**Activity**
Please repeat the lines below, exactly and only, from the one that holds "Alle akzeptieren [button] (41, 109)" through the one that holds "[Send us an email] (58, 4)".

★ ★ ★ ★ ★ ★ ★

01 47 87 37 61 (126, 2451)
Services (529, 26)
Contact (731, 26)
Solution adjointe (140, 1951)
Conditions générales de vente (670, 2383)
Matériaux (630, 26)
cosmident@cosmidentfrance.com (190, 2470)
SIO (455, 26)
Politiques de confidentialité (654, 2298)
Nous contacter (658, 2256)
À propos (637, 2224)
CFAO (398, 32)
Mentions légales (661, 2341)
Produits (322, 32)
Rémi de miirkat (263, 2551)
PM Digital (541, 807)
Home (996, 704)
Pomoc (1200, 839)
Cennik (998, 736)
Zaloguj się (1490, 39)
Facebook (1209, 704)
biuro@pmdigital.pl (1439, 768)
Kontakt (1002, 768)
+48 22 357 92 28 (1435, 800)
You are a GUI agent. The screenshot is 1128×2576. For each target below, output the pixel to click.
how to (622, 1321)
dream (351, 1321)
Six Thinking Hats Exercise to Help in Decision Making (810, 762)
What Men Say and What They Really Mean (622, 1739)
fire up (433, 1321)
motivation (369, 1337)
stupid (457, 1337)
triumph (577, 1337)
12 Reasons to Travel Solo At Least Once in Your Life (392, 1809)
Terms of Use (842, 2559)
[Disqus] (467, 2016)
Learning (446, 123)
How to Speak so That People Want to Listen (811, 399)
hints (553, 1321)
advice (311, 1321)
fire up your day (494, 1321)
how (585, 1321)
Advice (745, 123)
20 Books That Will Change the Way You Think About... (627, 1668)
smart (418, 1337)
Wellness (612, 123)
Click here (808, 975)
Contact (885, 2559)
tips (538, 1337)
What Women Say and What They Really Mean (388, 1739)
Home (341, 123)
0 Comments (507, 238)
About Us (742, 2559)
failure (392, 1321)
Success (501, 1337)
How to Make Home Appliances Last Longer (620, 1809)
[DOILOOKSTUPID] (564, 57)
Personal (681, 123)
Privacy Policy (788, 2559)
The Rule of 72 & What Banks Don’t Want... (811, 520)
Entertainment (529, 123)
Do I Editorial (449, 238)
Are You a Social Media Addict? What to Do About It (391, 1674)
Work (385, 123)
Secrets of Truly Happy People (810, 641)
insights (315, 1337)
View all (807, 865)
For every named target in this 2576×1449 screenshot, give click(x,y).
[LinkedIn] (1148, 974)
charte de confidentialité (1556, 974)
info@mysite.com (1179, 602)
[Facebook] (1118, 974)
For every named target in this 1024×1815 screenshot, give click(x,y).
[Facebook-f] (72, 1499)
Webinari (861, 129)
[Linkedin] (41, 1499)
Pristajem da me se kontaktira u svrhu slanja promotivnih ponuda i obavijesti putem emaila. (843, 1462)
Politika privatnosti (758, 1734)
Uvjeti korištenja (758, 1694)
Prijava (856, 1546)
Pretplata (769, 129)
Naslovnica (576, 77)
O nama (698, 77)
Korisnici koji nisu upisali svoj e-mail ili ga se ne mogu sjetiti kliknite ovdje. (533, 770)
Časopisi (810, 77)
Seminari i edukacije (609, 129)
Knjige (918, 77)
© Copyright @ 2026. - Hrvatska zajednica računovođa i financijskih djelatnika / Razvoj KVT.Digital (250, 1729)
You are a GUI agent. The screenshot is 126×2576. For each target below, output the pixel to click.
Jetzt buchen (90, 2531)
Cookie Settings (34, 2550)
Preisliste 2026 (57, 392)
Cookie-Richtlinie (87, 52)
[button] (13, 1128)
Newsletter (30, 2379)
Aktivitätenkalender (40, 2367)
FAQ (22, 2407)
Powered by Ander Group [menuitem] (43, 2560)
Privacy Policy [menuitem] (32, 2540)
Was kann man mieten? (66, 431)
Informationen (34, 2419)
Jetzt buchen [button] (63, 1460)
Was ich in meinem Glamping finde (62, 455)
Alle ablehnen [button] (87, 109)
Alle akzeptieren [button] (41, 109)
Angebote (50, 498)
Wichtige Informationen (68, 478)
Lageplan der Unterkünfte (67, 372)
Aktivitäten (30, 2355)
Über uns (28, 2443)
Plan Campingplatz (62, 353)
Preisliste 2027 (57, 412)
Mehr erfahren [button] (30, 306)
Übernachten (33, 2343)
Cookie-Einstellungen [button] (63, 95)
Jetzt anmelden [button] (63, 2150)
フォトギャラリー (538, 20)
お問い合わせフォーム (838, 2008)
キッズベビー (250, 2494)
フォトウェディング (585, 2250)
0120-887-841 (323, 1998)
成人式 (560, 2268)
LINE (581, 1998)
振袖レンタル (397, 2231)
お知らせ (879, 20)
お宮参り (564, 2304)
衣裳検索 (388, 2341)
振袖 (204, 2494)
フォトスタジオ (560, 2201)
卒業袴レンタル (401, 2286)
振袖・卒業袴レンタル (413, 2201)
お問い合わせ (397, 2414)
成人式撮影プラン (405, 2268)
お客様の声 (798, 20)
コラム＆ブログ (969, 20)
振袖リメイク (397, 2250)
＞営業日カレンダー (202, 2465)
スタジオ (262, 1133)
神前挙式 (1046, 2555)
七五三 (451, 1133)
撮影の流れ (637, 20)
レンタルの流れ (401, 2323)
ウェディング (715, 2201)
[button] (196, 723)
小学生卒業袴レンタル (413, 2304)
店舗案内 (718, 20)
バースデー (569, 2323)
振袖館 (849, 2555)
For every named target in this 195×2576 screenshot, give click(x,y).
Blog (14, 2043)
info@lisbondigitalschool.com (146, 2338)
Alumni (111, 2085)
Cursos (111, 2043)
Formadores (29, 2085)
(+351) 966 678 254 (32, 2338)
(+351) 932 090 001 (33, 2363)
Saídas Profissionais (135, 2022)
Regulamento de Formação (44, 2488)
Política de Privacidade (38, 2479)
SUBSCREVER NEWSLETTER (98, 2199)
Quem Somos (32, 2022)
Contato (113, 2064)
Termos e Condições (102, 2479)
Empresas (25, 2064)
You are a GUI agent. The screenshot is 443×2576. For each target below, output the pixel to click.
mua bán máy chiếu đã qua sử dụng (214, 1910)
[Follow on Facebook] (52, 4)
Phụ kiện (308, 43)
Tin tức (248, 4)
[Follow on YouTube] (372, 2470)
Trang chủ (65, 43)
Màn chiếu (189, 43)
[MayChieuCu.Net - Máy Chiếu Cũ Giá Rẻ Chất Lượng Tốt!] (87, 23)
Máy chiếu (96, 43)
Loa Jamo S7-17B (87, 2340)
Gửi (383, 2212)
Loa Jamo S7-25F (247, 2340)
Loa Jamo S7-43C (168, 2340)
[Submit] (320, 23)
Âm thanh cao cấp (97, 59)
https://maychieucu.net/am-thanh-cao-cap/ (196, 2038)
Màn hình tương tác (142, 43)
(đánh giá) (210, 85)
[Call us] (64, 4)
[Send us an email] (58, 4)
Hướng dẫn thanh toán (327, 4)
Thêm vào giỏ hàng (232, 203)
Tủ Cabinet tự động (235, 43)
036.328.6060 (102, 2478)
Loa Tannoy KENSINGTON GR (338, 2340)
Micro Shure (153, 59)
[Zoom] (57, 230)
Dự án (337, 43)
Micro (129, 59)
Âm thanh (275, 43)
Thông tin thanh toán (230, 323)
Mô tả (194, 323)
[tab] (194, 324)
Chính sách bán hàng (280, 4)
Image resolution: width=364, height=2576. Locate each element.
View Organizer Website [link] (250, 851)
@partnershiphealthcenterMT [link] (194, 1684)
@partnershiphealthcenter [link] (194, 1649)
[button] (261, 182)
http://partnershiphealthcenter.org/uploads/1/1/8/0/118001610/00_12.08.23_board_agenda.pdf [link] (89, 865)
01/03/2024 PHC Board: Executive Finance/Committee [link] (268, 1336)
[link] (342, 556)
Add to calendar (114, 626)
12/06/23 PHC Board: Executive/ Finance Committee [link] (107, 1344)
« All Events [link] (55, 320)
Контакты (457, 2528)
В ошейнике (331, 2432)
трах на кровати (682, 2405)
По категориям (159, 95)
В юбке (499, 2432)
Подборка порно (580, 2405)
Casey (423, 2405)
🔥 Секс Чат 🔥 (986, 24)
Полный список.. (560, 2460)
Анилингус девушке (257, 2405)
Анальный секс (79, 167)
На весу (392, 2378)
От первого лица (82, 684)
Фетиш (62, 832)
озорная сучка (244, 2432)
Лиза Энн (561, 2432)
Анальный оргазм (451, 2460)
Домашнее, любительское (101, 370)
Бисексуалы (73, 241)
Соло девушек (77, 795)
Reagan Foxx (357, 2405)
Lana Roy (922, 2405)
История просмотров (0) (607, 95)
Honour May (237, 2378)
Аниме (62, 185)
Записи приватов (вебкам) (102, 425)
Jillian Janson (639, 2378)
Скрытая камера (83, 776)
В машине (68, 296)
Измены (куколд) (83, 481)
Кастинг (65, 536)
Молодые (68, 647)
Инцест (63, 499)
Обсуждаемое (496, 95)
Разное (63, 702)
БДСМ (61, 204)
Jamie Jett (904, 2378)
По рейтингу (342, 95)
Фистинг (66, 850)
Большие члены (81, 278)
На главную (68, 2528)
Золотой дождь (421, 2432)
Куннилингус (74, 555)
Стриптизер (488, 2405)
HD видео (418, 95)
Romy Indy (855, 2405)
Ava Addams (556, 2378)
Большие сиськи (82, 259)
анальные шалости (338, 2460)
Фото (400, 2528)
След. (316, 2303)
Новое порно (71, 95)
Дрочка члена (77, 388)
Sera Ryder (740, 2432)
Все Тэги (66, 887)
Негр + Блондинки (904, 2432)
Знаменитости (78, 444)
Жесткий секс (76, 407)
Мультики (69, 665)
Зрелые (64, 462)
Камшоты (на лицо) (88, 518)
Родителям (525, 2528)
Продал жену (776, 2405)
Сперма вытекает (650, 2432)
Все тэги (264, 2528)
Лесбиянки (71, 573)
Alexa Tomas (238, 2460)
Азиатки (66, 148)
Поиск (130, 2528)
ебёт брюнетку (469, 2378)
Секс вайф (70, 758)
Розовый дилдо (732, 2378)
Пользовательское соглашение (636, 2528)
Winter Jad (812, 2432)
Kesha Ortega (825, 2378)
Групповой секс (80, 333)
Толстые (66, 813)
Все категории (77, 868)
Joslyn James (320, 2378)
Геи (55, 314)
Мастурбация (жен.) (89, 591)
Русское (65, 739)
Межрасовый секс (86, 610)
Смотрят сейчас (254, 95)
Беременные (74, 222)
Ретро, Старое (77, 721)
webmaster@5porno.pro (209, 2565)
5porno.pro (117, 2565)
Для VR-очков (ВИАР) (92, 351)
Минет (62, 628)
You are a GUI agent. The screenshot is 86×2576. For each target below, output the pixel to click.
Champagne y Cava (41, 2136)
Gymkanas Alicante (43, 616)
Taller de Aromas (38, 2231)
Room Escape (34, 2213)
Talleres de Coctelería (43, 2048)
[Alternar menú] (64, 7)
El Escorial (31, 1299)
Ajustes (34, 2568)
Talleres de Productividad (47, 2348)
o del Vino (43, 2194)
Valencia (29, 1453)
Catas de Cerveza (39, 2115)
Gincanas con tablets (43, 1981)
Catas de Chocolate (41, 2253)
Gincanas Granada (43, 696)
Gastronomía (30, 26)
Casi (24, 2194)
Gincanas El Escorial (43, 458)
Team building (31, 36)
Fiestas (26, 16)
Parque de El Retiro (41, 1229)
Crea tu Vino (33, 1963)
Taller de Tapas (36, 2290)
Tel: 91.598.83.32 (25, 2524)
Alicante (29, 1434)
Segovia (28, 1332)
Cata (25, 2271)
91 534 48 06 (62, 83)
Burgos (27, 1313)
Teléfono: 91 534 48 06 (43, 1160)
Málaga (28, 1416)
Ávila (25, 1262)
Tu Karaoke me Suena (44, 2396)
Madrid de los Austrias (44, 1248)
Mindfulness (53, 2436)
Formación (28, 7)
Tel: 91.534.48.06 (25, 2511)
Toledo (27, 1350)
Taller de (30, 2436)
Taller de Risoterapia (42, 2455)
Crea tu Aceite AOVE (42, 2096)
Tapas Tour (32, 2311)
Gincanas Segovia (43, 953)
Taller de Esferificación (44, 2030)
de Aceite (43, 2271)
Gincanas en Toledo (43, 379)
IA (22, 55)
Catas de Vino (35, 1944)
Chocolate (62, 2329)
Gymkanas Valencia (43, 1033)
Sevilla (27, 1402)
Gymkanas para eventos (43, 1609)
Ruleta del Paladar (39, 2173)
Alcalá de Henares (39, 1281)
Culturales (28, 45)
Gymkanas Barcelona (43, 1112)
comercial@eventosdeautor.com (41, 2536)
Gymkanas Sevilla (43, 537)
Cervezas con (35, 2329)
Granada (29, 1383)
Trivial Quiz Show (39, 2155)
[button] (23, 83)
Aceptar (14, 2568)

★ ★ ★ ★ ★ ★ ★

**Expected answer**
Alle akzeptieren [button] (41, 109)
Angebote (50, 498)
Wichtige Informationen (68, 478)
Lageplan der Unterkünfte (67, 372)
Aktivitäten (30, 2355)
Über uns (28, 2443)
Plan Campingplatz (62, 353)
Preisliste 2027 (57, 412)
Mehr erfahren [button] (30, 306)
Übernachten (33, 2343)
Cookie-Einstellungen [button] (63, 95)
Jetzt anmelden [button] (63, 2150)
フォトギャラリー (538, 20)
お問い合わせフォーム (838, 2008)
キッズベビー (250, 2494)
フォトウェディング (585, 2250)
0120-887-841 (323, 1998)
成人式 (560, 2268)
LINE (581, 1998)
振袖レンタル (397, 2231)
お知らせ (879, 20)
お宮参り (564, 2304)
衣裳検索 (388, 2341)
振袖 (204, 2494)
フォトスタジオ (560, 2201)
卒業袴レンタル (401, 2286)
振袖・卒業袴レンタル (413, 2201)
お問い合わせ (397, 2414)
成人式撮影プラン (405, 2268)
お客様の声 (798, 20)
コラム＆ブログ (969, 20)
振袖リメイク (397, 2250)
＞営業日カレンダー (202, 2465)
スタジオ (262, 1133)
神前挙式 (1046, 2555)
七五三 (451, 1133)
撮影の流れ (637, 20)
レンタルの流れ (401, 2323)
ウェディング (715, 2201)
[button] (196, 723)
小学生卒業袴レンタル (413, 2304)
店舗案内 (718, 20)
バースデー (569, 2323)
振袖館 (849, 2555)
For every named target in this 195×2576 screenshot, give click(x,y).
Blog (14, 2043)
info@lisbondigitalschool.com (146, 2338)
Alumni (111, 2085)
Cursos (111, 2043)
Formadores (29, 2085)
(+351) 966 678 254 (32, 2338)
(+351) 932 090 001 (33, 2363)
Saídas Profissionais (135, 2022)
Regulamento de Formação (44, 2488)
Política de Privacidade (38, 2479)
SUBSCREVER NEWSLETTER (98, 2199)
Quem Somos (32, 2022)
Contato (113, 2064)
Termos e Condições (102, 2479)
Empresas (25, 2064)
You are a GUI agent. The screenshot is 443×2576. For each target below, output the pixel to click.
mua bán máy chiếu đã qua sử dụng (214, 1910)
[Follow on Facebook] (52, 4)
Phụ kiện (308, 43)
Tin tức (248, 4)
[Follow on YouTube] (372, 2470)
Trang chủ (65, 43)
Màn chiếu (189, 43)
[MayChieuCu.Net - Máy Chiếu Cũ Giá Rẻ Chất Lượng Tốt!] (87, 23)
Máy chiếu (96, 43)
Loa Jamo S7-17B (87, 2340)
Gửi (383, 2212)
Loa Jamo S7-25F (247, 2340)
Loa Jamo S7-43C (168, 2340)
[Submit] (320, 23)
Âm thanh cao cấp (97, 59)
https://maychieucu.net/am-thanh-cao-cap/ (196, 2038)
Màn hình tương tác (142, 43)
(đánh giá) (210, 85)
[Call us] (64, 4)
[Send us an email] (58, 4)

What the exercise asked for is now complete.